Royal Bank of Scotland warned on Friday that it would make a substantial loss this year after its new chief executive Ross McEwan announced £38bn of troublesome assets would be ringfenced inside the bailed out bank.
In an move that was seen as an attempt to restore the often strained relationships with the government and regulators, McEwan also made clear he wanted to draw a line under lingering concerns about the bank’s capital position. On a number of occasions he talked about “resetting” relationships with the Treasury and the Bank of England.
He acknowledged the stinging criticism contained in a report into the bank’s lending practices, which found it was turning away three out of every four applications for business loans from small and medium-sized businesses and was too aggressive to towards existing customers facing financial difficulty. McEwan said that while the report made uncomfortable reading, the bank had to confront the problem.
The review into creating a bad bank — commissioned by the chancellor, George Osborne, after the Mansion House speech in June — had concluded the “effort, risk and expense involved in the creation of an external bad bank is not justified”. Investment bank Rothschild, which conducted the review which was recommended by the parliamentary commission on banking standards, said it would “do more harm than good”.
Pat McFadden, the Labour MP who sat on the commission, tweeted: “So RBS will have an internal bad bank, as it has had for five years.”
RBS shares were the biggest faller in the FTSE 100, down 3.5% at 355p — well below the 500p average price the taxpayer paid for them — after the bank reported a third-quarter loss of more than £600m.
Osborne, who through UK Financial Investments owns 81% of RBS, said the bailed out bank was on a “new direction”. A report published by the Treasury showed that RBS would become more UK-focused with even smaller investment bank — which employed 25,000 before the bailout and now employs 9,000.
Instead of the bad bank, which the taxpayer would have had to fund, about £38bn of troublesome loans — including £9bn from Ulster Bank — will be placed into a new non-core division to be known as the capital resolution division, which will aims to be wound down in two years. Some £11bn of capital should be released as a result.

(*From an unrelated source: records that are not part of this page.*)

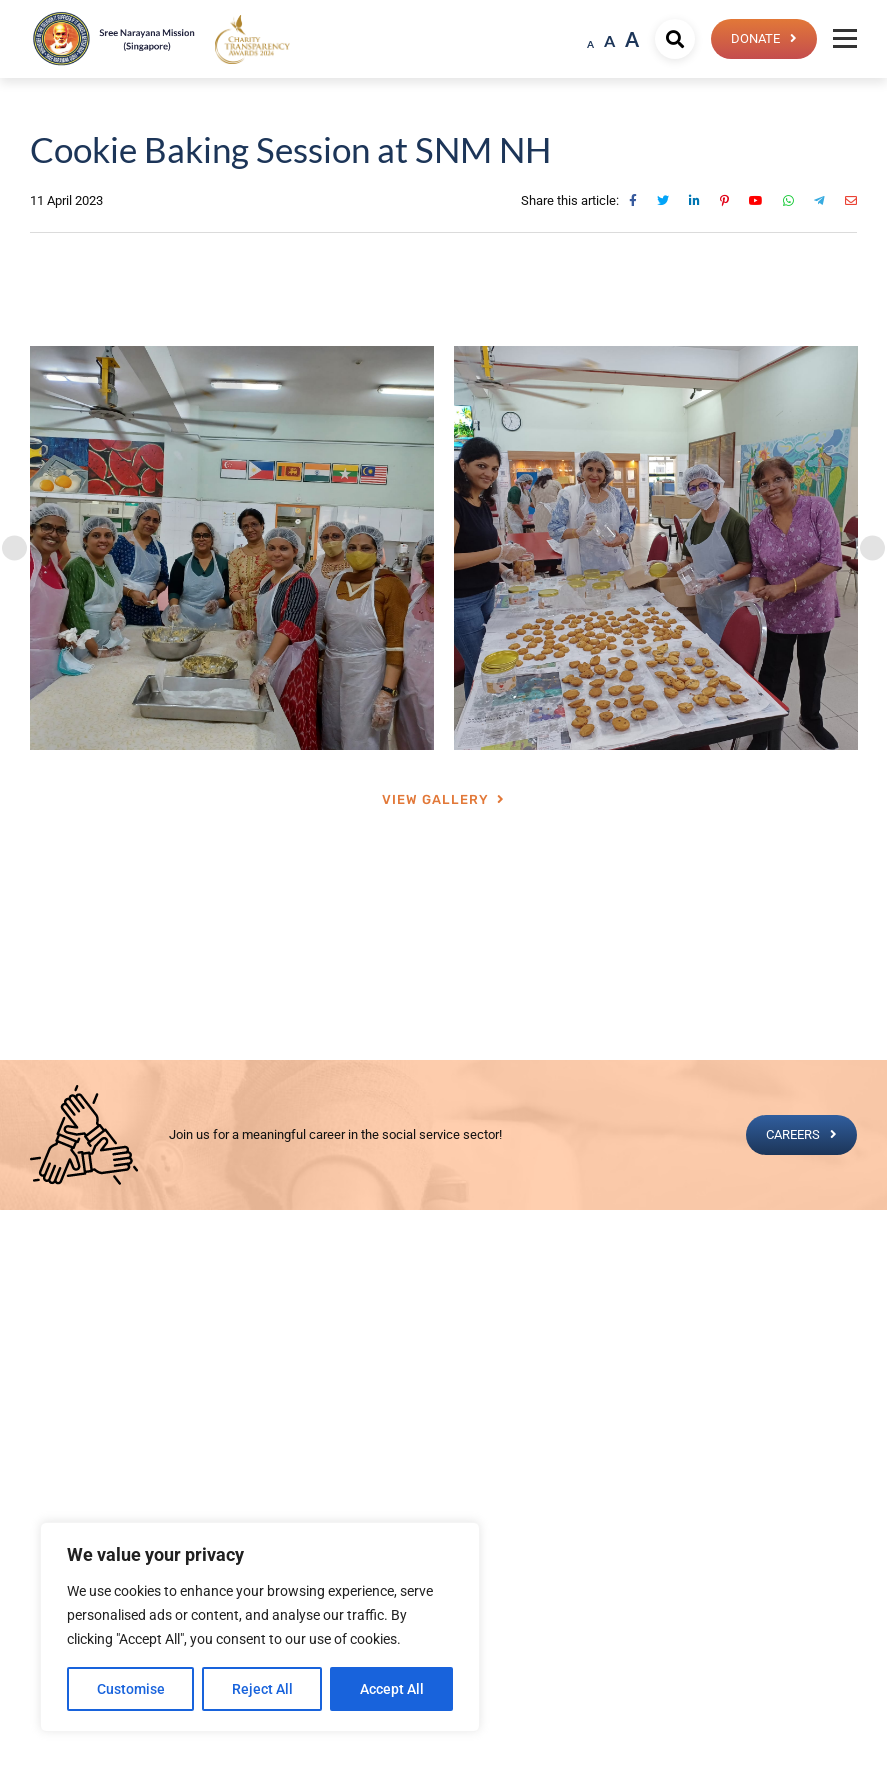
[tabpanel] (232, 548)
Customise (131, 1689)
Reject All (262, 1689)
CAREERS (793, 1134)
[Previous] (14, 548)
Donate (755, 38)
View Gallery (435, 799)
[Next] (872, 548)
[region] (260, 1627)
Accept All (392, 1689)
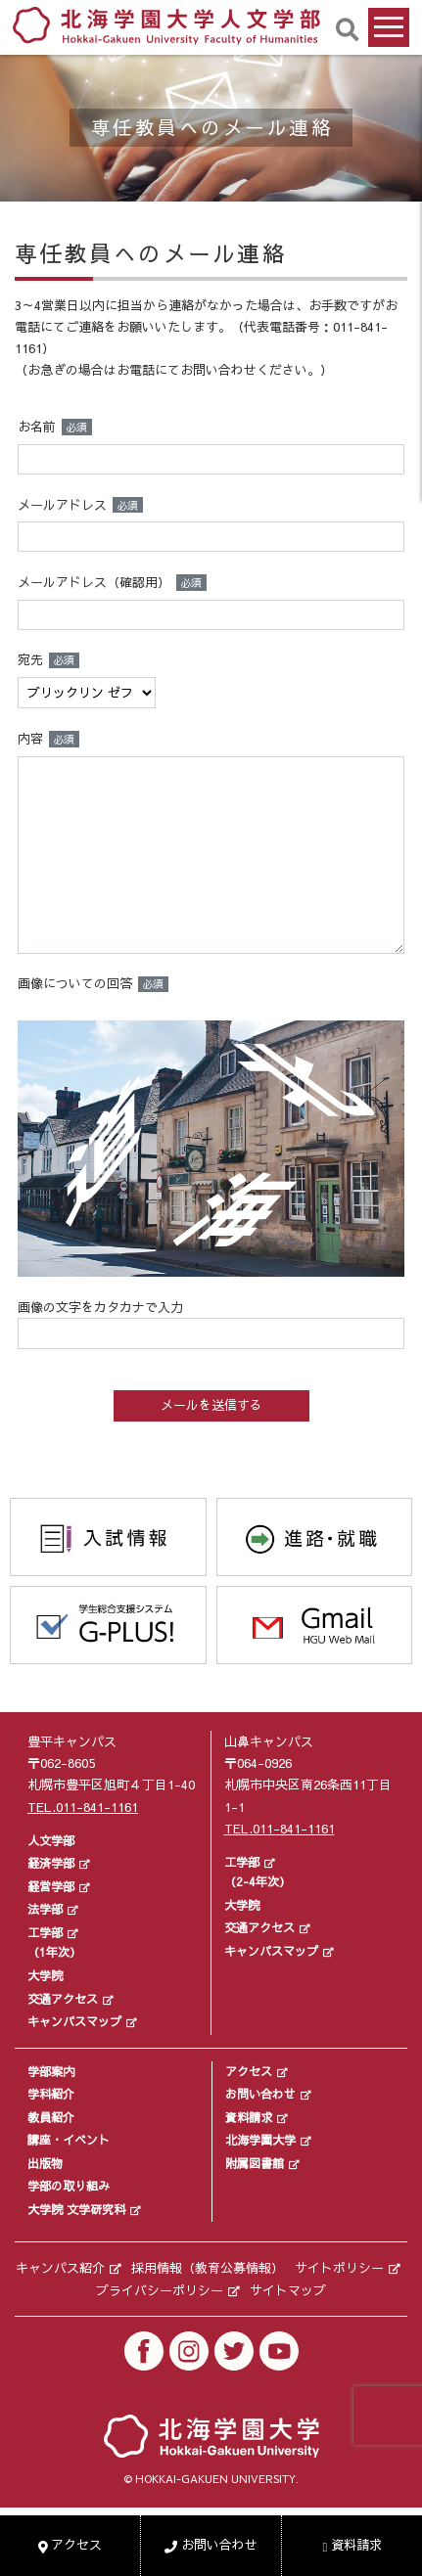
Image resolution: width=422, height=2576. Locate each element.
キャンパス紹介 (60, 2268)
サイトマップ (288, 2290)
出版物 (45, 2163)
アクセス (248, 2071)
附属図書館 (254, 2163)
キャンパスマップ (74, 2021)
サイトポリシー (339, 2268)
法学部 (45, 1909)
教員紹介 (50, 2117)
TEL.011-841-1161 (82, 1807)
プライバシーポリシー (159, 2290)
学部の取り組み (68, 2185)
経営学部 (50, 1886)
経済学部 (50, 1863)
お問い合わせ (260, 2093)
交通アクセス (62, 1999)
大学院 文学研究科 (76, 2209)
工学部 (45, 1932)
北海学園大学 (260, 2139)
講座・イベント (68, 2139)
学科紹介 (50, 2093)
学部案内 (50, 2071)
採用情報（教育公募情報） (207, 2268)
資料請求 (248, 2117)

McEwan — who said he wanted to “reset the key relationships” with government and regulators — will accelerate the spin-off of RBS’s US arm, Citizens, to next year rather than 2015 and signalled a review of a large number of businesses, the outcome of which will be announced in February. Ulster Bank is likely to remain part of RBS Group.
The New Zealander, who has been chief executive since 1 October, would not comment on the potential impact on jobs as he discussed the need to cut costs.
Creating the new non-core division would mean the bank has to write off up to £4.5bn of problem loans in the next year — driving the bank to a “substantial loss” for the full year.
Despite the warning of the losses, Osborne said: “Today RBS sets out a new direction — a new direction that will lead it to being a boost to the British economy instead of a burden. This is part of our economic plan for sustaining the economic recovery and creating a banking system that works for Britain.” He conceded though that a sale of the government’s stake was unlikely to happen before the next election.
The bank took a fresh provision for payment protection insurance mis-selling of £250m — taking its total bill so far to £2.65bn and admitted it was involved in new investigation into alleged manipulation of foreign exchange markets. McEwan would not comment on reports two traders had been suspended.
Hired by Stephen Hester a year ago run the retail bank and now promoted to the top job, McEwan said: “I took on the job because I believe we can make this a great bank for our customers. That’s also the best way to make RBS an attractive investment and a good place to work for all our employees.”
He said the Bank of England’s Prudential Regulation Authority was preparing to ask banks to hold more capital and so RBS was acting in a “pro-active manner”. The Bank of England had found RBS would have had a £13.5bn capital shortfall at the end of December 2013, which is why it taking steps to bolster its financial strength.
The review into a possible bad bank had been conducted with the regulator. “The good bank/bad bank review has from the start been carried out in conjunction with the Prudential Regulation Authority (PRA). This has allowed us to address our shared objective of identifying ways in which to strengthen the capital position of the bank, speed up the recovery in our core UK businesses and accelerate the path to privatisation,” McEwan said.
RBS is now in discussions about releasing the dividend access share that would have forced the bank to pay dividends — when it could afford them — to the government before its other shareholders.
McEwan’s own review into the business will be unveiled in February and will cover customer-facing businesses, IT and operations and decision-making structures.